Between 2011 and 2016 he was an assistant professor in the Department of Journalism and Mass Communication at Saint Augustine's University in Raleigh, North Carolina. He was chairman of the department from 2012 to 2015.

He has taught writing at Duke University's Sanford School of Public Policy and in the Department of Public Policy at the University of North Carolina at Chapel Hill.

== Published books ==
Zane conceived, edited and contributed to two works published W.W. Norton. "Remarkable Reads: 34 Writers and their Adventures in Reading" (2004) is a collection of essays on books by authors including Charles Frazier, Jonathan Lethem, Lydia Millet, Lee Smith and Zane, who wrote about Civilization and Its Discontents by Sigmund Freud. "The Top Ten: Writers Pick their Favorite Books" (2007) featured lists of what 125 leading American British authors – including Peter Carey, Michael Chabon, Stephen King, Norman Mailer and Joyce Carol Oates – consider to be the 10 greatest works of fiction of all time. Their picks were scored and weighted to create a list of the "Top Ten Books of All Time" whose top five selections were Anna Karenina, Madame Bovary, War and Peace, The Great Gatsby, and Lolita. He continued this project at the website Top Ten Books, which has more than 160 author lists.

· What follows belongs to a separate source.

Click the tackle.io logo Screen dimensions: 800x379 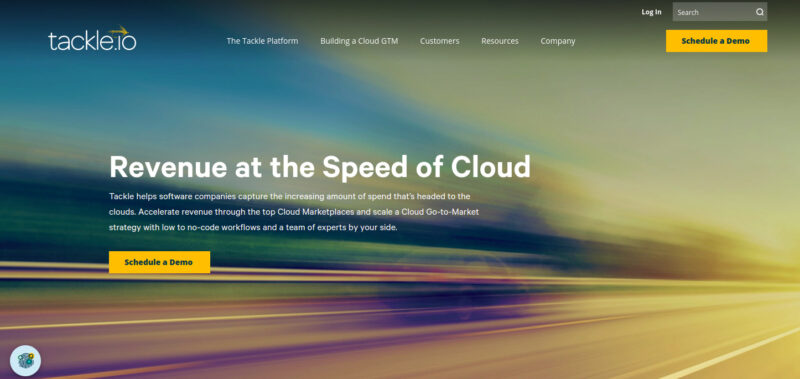point(92,39)

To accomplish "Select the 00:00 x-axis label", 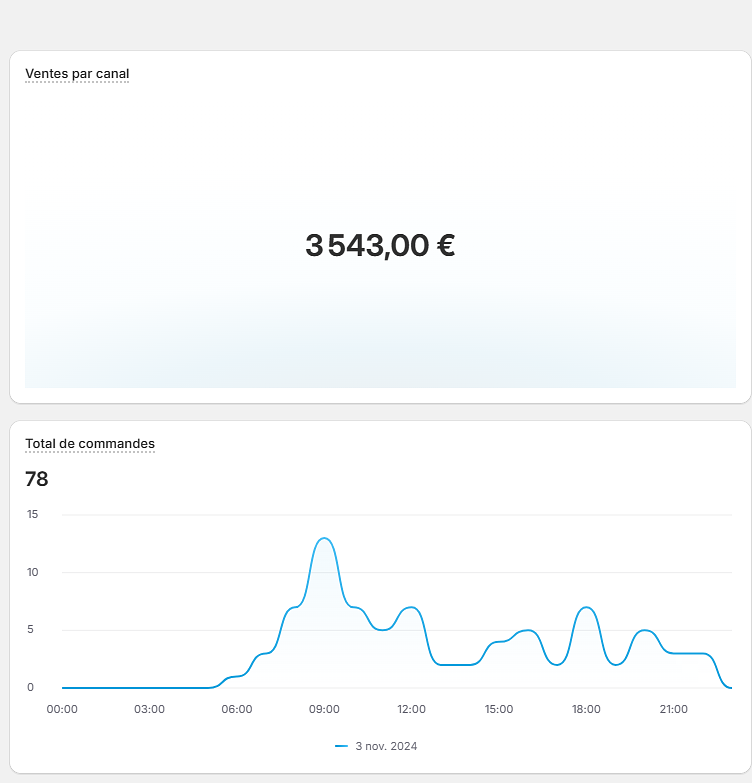I will click(62, 709).
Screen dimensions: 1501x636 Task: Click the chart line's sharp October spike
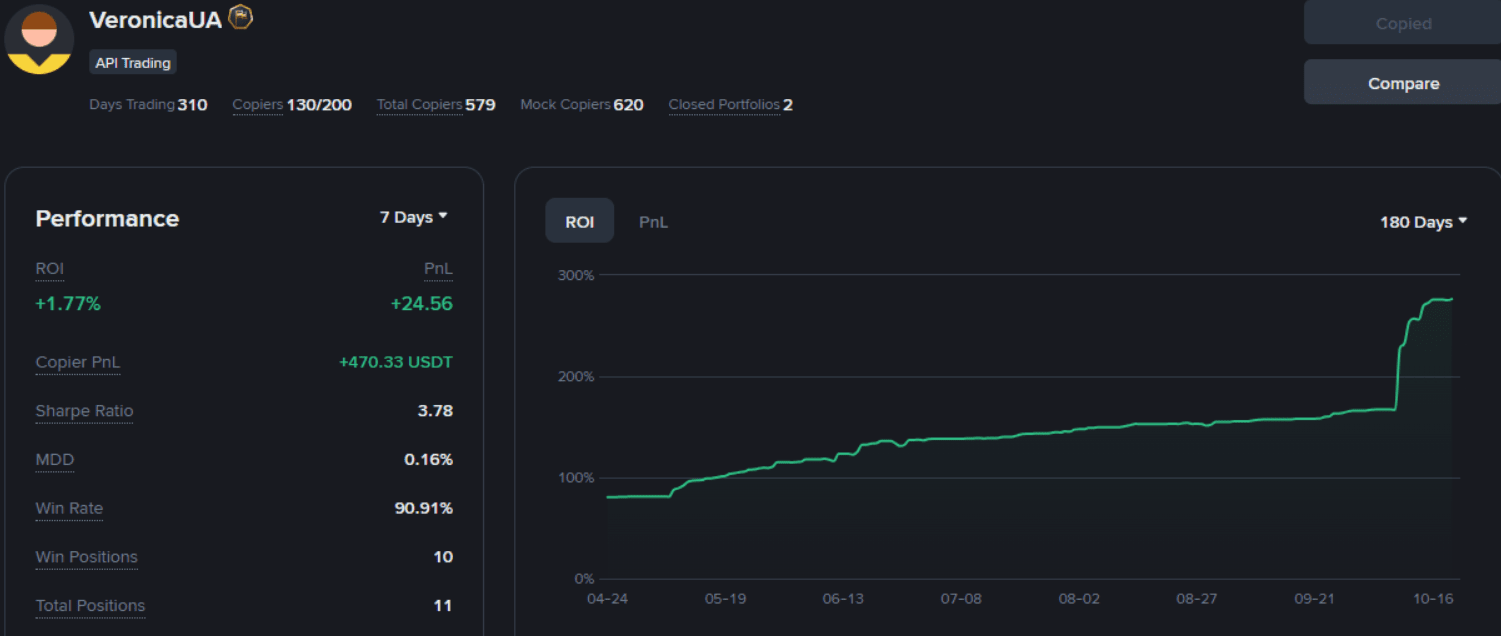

In 2012 Doubleday published his book with Professor Adrian Bejan of Duke University titled "Design in Nature: How the Constructal Law Governs Evolution in Biology, Physics, Technology, and Social Organization." It details Bejan's discovery of the constructal law, a principle of physics which proclaims that shape and structure arises and evolves in nature to facilitate flow access.

In May 2015, The University of South Carolina Press published a collection of newspapers columns he wrote as Book Review Editor of the Raleigh News & Observer, "Off the Books: On Literature and Culture." In 2023, Post Hill Press published "Coded to Kill," the techno-medical thriller Zane co-authored with Dr. Marschall S. Runge, who is Dean of University of Michigan’s Medical School and CEO of Michigan Medicine.